04.11.2017

Fidelity Targets ETFs

04.11.2017
Shanny Basar

Fidelity International is looking to launch more exchange-traded funds in the second half of this year after introducing its first European ETFs this month, and may eventually consider non-equity products.

Nick King, Fidelity

Nick King, head of ETFs at Fidelity International, told Markets Market: “We are building the ETF business incrementally and in five years time hope to make a meaningful contribution to assets and revenues.”

King joined Fidelity International from BlackRock in the middle of 2015 to launch an ETF business, following many other US ETF issuers who have entered the European market due to its strong growth rate.

Last week Fidelity International listed its first ETFs in Europe and the first smart beta ETFs the firm has listed globally. Smart beta ETFs do not track a standard market cap-weighted index but instead follow indexes based on factors, such as momentum, quality, size, and value.

Two smart beta ETFs designed to meet investor demand for income, Fidelity Global Quality Income Ucits ETF and Fidelity US Quality Income Ucits ETF, began trading on 3 April on the London Stock Exchange and Deutsche Börse.

King said: “We thought carefully about how to enter the ETF space and differentiate our product offering. Smart beta is a small part of European market but is growing rapidly.”
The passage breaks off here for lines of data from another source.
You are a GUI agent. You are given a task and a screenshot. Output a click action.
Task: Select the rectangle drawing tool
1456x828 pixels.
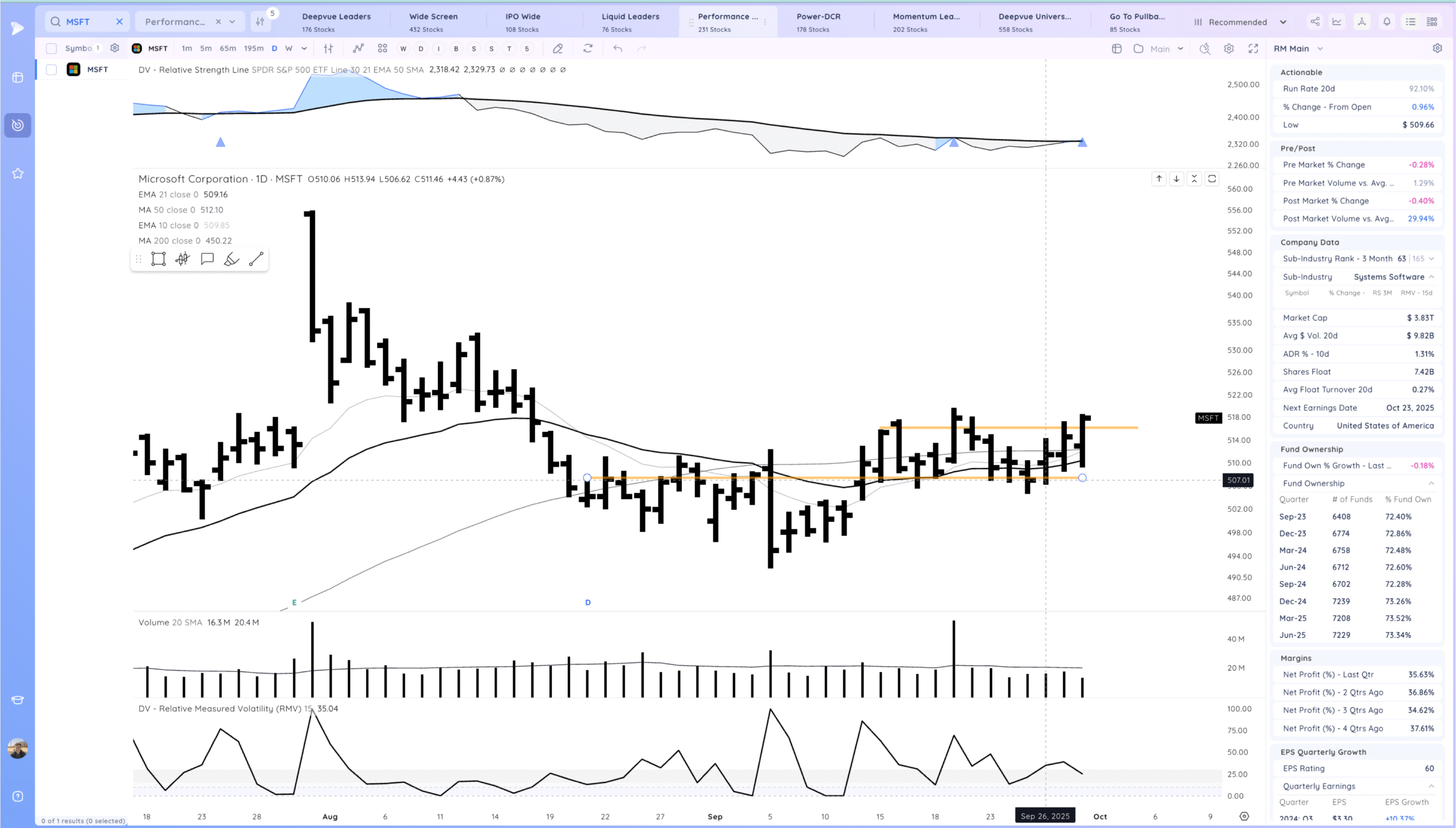(x=158, y=259)
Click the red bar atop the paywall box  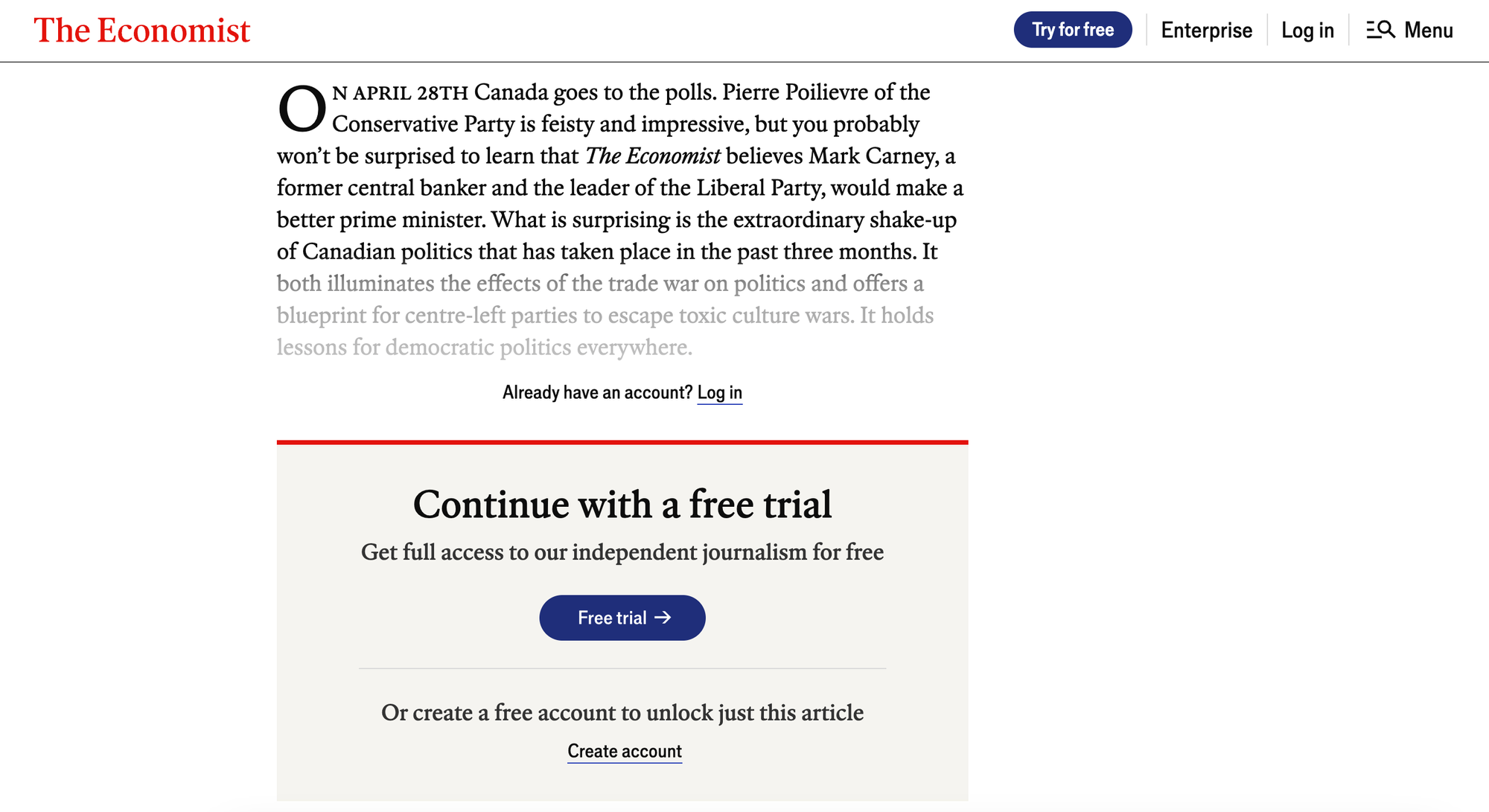pyautogui.click(x=622, y=442)

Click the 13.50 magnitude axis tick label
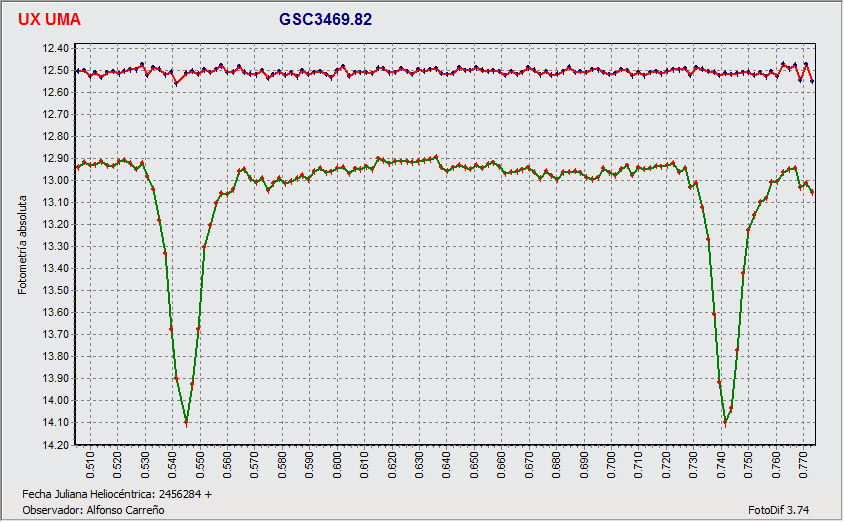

At the end of January assets invested in smart beta equity ETFs/ETPs globally reached a record $534bn according to consultancy and research provider ETFGI with $476.8bn in the US and $36.8bn in Europe. ETFGI said smart beta equity ETFs have had a five-year compound annual growth rate of 30.6%.

King continued that the Fidelity International smart beta ETFs track Fidelity indices, which differ from others in the market by combining the firm’s active investment, portfolio construction and risk management expertise.

“Existing indices overweight certain sectors such as utilities due to manner in which they are constructed,” said King. “We control sector bias so that returns are driven by quality income rather than relative sector exposure.”

He added that Fidelity International is open to collaborating with third-party index providers if they provided interesting exposures for clients.

“We will launch more ETFs this year, probably in the second half,” added King. “The first few ETFs will be equity focused but we have aspirations for other asset classes.”

BlackRock’s latest Global ETP Landscape report said last month marked a trifecta of records – monthly flows, quarterly flows and year-to-date pace. The report said industry annualized organic growth accelerated in March to 22% versus 13% for full-year 2016.

“2017 first quarter flows surpassed the previous quarterly flow record of $137.8bn from 2014 fourth quarter and dwarfed the previous first quarter record from 2015 of $96.7bn,” added BlackRock. “Year-to-date 2017 flows are more than two and a half times larger than year-to-date 2016 flows.”

Nicholas Colas, chief market strategist at Convergex, a global brokerage company based in New York, said in a note that the 2,000th ETF will list on a US exchange this week.

“It is no exaggeration to say that there are more ETFs than investable stocks listed on US exchanges,” he added. “There aren’t 2,000 stocks in the three most widely followed S&P indices (1,500 there). And there aren’t even 2,000 stocks in the Russell 2000 (which has 1,954 positions currently).”